Hendrix asked the stranger, ‘Are you Jewish?’

Gordon replied: ‘Yes.

Hendrix told him: ‘You should be an agent.’

Gordon: ‘Who should I manage?’

Hendrix: ‘Alice Cooper.’  Or so the legend goes.

Cooper was Gordon’s client throughout his entire career.  At the time, no one was interested in either man, but Gordon’s genius for promoting clients carried the adage that no publicity is bad publicity one step further.  Gordon knew that the best way to sell records to young people was to earn their parents’ hatred. Putting Cooper on stage to abuse a chicken or naked under a transparent film was designed to do just that. When the police were summoned, so were the press.  In the latter case, when the police arrived the transparent plastic had fogged up and no charges were brought.

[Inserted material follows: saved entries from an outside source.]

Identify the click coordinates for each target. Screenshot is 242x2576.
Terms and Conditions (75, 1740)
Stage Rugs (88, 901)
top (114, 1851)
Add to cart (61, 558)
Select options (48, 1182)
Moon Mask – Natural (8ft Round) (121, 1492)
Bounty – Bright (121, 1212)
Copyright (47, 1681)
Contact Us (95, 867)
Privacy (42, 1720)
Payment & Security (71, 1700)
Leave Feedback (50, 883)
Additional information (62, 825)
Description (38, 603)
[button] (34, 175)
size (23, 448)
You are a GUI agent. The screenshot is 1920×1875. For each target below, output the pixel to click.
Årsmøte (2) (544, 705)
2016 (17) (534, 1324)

The duo was so poor at the beginning that they would skip out of hotels without paying. When the police accused them of stealing towels, Gordon protested: ‘That’s ridiculous, we don’t even wash!’  Once the money came pouring in, Gordon repaid his debt to the hotels.

In the 1970s, ‘things went way too fast,’ with weekends at the Playboy Mansion, drugs and too many women.   His client roster included Raquel Welch, black singers Luther Vandross and Teddy Pendergrass and, pro-bono, Groucho Marx at the end of his career.  Following Teddy Pendergrass’ car accident that left the sex-symbol a broken man in a wheel chair, Gordon staged his come back at a Live Aide concert in his home town, Philadelphia.

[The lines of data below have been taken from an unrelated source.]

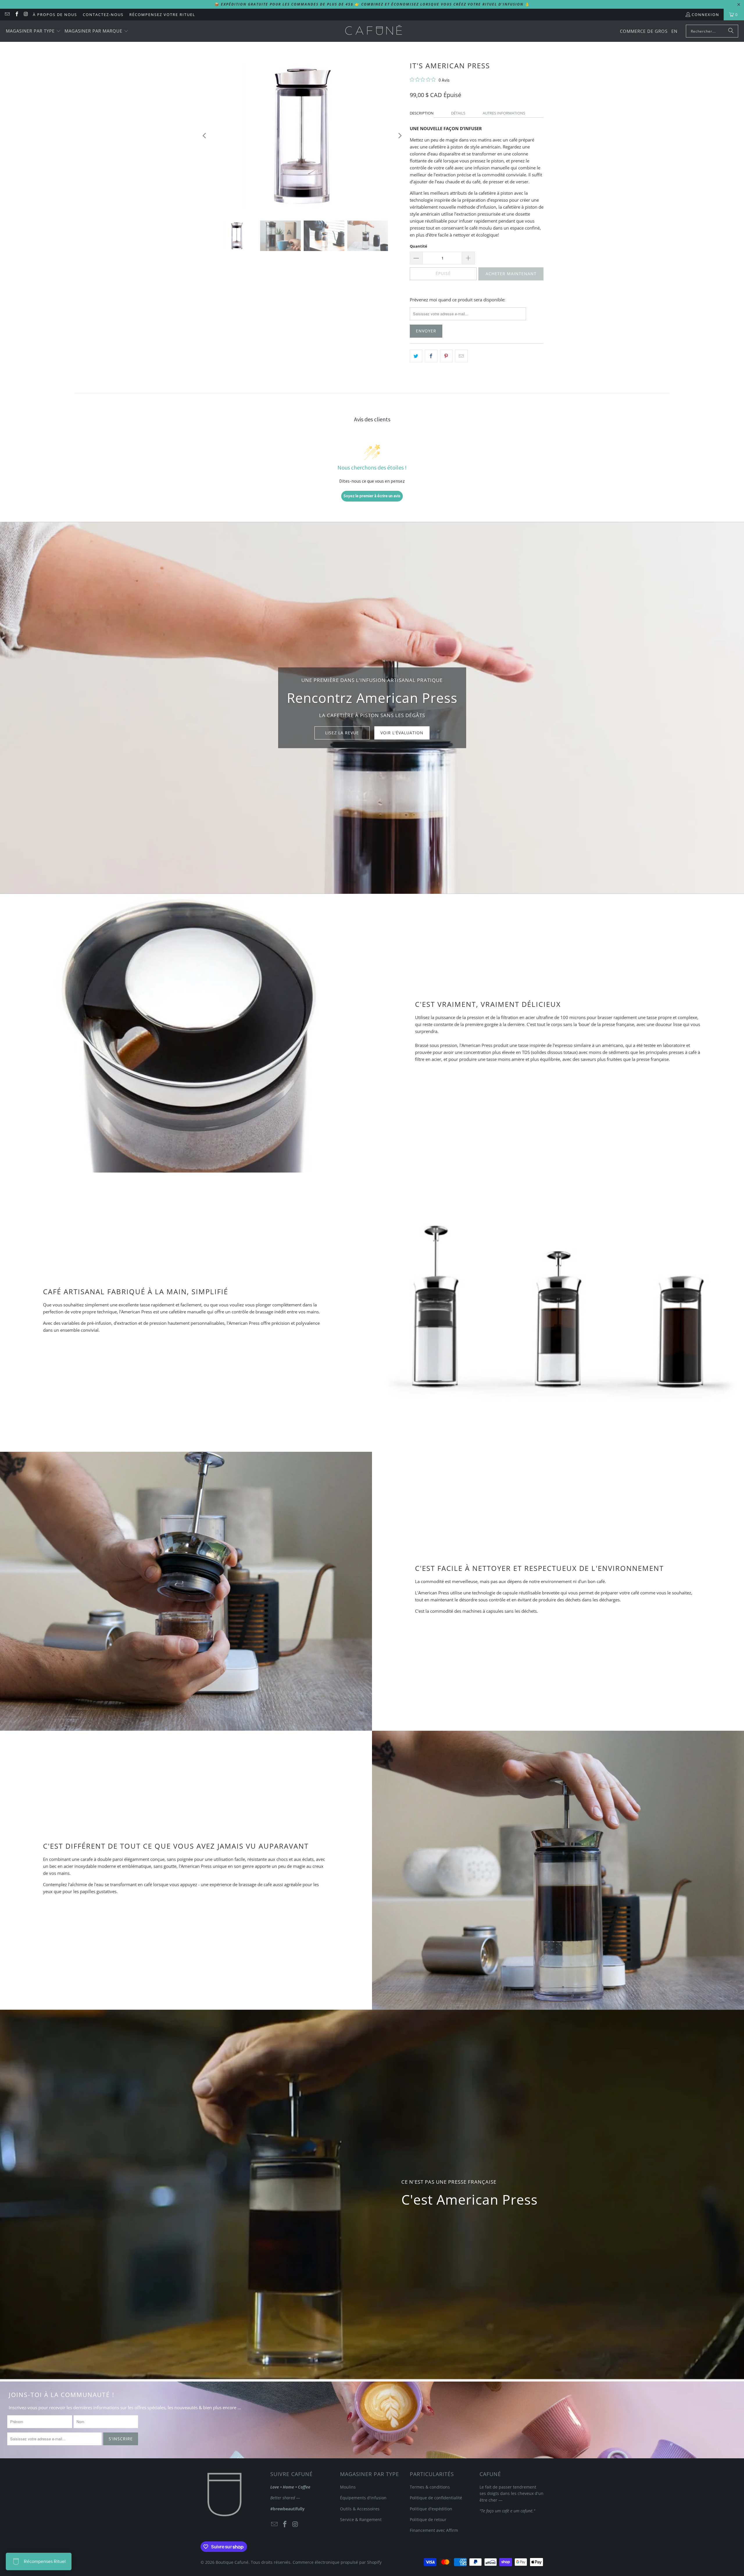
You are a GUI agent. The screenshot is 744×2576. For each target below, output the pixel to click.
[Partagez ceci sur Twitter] (416, 356)
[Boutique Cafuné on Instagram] (25, 14)
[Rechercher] (731, 31)
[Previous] (205, 135)
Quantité (418, 246)
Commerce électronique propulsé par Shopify (337, 2562)
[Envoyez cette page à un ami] (461, 356)
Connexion (705, 14)
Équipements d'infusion (363, 2497)
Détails (458, 113)
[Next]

Gordon is a Jewish Buddhist (or JewBu in Hollywood), and became chairman of the Tibet Fund after cooking a Tibetan meal for him! Food runs as a thread through Gordon’s life. He apparently also invented the concept of the ‘celebrity chef’ after learning that chefs were treated like second class talent. Gordon ended up representing a dozen or so celebrity chefs free of charge, putting them on television, negotiating their contracts and turning the celebrity chef into a multi-million dollar industry.

Gordon’s Midas touch extended to his ventures into the film industry, a favour to a colleague whose child has died of cot death.  Their first film, Ridley Scott’s The Duellists, won the Palme D’Or at Cannes, and William Hurt won an Oscar for The Kiss of the Spider Woman, another success.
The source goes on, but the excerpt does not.